**Aim of the task:**
Collect every line in the entries below that contains the word "Cone", and copy each of those lines in full.

(Part of a data file)
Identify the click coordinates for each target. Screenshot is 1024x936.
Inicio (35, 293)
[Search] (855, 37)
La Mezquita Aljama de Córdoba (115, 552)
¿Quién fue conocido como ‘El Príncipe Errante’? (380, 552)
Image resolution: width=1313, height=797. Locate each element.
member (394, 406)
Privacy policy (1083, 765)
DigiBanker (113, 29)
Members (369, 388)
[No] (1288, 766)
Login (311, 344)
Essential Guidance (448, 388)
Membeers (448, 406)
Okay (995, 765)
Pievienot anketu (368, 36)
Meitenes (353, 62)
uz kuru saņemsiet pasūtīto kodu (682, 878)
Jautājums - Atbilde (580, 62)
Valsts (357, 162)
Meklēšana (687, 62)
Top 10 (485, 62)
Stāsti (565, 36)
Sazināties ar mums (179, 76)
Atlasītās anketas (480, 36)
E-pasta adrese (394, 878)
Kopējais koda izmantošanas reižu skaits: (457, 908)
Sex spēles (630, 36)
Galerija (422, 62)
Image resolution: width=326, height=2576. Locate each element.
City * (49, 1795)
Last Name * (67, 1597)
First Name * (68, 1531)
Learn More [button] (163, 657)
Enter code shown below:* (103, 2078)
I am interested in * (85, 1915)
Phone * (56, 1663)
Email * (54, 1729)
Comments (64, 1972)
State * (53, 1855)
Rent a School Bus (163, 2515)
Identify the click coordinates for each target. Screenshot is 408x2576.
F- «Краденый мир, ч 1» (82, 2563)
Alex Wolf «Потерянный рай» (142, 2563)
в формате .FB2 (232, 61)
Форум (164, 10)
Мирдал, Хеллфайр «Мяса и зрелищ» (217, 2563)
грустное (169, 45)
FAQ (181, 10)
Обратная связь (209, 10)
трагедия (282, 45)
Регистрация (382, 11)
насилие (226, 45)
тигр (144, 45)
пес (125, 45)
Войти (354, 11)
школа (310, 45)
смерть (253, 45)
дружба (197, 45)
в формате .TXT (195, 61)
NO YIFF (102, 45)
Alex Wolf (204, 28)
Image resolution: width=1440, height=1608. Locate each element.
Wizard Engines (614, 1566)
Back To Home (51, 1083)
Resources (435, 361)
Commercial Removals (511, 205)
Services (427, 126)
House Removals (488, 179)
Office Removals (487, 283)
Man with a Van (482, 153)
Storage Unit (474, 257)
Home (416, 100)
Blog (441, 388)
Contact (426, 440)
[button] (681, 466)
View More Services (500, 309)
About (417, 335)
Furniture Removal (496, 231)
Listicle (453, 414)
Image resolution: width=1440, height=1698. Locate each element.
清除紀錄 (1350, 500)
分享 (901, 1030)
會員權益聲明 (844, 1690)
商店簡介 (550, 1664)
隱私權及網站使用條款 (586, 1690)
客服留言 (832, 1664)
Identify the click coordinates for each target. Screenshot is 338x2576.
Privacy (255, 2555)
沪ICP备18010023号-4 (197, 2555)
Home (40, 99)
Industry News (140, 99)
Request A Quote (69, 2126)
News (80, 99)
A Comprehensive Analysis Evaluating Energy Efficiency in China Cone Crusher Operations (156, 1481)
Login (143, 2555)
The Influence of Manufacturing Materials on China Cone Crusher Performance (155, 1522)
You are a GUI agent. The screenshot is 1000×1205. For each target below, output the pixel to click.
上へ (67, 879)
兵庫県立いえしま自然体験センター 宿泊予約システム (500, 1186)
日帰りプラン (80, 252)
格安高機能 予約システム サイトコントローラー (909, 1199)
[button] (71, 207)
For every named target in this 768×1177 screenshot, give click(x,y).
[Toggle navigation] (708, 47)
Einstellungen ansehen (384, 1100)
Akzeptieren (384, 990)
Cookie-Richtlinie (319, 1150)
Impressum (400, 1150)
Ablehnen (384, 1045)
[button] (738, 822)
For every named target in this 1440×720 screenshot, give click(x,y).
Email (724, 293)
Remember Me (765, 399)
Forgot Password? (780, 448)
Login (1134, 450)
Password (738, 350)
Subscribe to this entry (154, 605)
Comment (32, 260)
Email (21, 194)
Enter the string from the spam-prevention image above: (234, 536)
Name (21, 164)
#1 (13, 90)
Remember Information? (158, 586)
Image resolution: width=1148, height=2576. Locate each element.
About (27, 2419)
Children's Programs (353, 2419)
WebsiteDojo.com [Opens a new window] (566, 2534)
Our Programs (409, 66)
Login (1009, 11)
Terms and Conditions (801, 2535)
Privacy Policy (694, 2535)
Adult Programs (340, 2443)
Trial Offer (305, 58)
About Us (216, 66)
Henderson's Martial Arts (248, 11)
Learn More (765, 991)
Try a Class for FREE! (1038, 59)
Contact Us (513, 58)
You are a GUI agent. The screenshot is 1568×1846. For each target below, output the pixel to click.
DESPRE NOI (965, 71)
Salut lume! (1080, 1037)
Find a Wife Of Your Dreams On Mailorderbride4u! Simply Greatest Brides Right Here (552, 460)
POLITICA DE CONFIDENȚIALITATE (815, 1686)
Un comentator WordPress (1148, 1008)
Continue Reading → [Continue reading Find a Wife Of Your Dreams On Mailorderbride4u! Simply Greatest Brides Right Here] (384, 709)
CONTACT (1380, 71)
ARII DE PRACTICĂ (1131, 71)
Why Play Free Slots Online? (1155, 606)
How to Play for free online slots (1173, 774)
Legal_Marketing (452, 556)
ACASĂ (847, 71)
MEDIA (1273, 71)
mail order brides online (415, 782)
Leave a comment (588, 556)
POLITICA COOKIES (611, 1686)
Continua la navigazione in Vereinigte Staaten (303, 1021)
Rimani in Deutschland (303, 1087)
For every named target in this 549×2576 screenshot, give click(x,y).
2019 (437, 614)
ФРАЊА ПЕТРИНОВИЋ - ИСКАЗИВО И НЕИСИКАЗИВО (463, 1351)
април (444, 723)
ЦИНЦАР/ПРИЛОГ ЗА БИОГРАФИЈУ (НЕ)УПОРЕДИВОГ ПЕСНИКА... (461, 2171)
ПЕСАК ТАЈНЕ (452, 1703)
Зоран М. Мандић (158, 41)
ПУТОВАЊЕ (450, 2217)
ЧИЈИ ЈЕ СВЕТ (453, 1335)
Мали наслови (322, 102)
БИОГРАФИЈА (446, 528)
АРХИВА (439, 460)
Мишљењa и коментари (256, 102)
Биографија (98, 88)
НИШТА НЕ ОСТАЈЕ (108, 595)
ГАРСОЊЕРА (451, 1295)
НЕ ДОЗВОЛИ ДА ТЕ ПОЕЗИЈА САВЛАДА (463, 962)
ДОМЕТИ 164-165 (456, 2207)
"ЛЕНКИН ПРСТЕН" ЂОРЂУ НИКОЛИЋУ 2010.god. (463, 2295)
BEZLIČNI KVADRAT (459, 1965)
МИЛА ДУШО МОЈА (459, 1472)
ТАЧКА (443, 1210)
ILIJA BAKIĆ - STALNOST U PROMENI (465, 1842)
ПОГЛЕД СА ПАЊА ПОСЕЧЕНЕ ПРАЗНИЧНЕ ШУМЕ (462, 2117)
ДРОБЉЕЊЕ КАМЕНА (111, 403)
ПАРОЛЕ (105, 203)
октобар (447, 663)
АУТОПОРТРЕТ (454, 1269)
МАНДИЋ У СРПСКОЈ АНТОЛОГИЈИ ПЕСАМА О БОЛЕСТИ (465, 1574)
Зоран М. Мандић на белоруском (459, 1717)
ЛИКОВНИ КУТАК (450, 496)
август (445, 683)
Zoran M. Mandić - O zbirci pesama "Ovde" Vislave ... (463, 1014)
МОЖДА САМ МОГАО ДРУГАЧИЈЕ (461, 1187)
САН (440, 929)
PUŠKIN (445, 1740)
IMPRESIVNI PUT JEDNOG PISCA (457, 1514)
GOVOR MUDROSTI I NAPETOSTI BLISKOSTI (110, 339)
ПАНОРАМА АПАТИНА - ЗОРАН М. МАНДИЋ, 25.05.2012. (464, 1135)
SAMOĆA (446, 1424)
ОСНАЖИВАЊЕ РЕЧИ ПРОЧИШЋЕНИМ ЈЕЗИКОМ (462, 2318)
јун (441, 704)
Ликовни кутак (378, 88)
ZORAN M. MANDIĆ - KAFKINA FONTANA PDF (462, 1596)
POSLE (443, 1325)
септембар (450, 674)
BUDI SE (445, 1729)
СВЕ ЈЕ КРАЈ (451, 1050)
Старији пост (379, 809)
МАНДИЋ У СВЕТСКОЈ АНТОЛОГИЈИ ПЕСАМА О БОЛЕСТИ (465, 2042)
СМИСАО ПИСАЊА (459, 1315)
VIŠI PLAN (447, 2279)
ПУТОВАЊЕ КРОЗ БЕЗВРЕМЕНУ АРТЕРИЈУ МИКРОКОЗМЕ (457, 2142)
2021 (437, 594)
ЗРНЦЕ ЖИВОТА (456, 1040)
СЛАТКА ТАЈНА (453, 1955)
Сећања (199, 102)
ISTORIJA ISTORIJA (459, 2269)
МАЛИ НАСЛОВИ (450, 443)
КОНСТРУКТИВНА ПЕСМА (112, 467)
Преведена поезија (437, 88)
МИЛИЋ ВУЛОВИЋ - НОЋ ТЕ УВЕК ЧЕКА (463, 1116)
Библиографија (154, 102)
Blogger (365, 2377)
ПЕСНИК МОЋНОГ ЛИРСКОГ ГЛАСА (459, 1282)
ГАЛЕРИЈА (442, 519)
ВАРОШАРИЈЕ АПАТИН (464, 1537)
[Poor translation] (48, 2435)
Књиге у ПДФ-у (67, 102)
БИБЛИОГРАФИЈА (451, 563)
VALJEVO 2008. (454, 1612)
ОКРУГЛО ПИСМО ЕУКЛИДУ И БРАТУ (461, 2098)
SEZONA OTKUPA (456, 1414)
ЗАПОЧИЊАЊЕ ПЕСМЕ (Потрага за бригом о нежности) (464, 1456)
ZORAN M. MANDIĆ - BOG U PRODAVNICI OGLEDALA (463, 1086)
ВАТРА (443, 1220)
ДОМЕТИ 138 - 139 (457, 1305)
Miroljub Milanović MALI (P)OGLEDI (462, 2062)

**Completed exercise:**
A Comprehensive Analysis Evaluating Energy Efficiency in China Cone Crusher Operations (156, 1481)
The Influence of Manufacturing Materials on China Cone Crusher Performance (155, 1522)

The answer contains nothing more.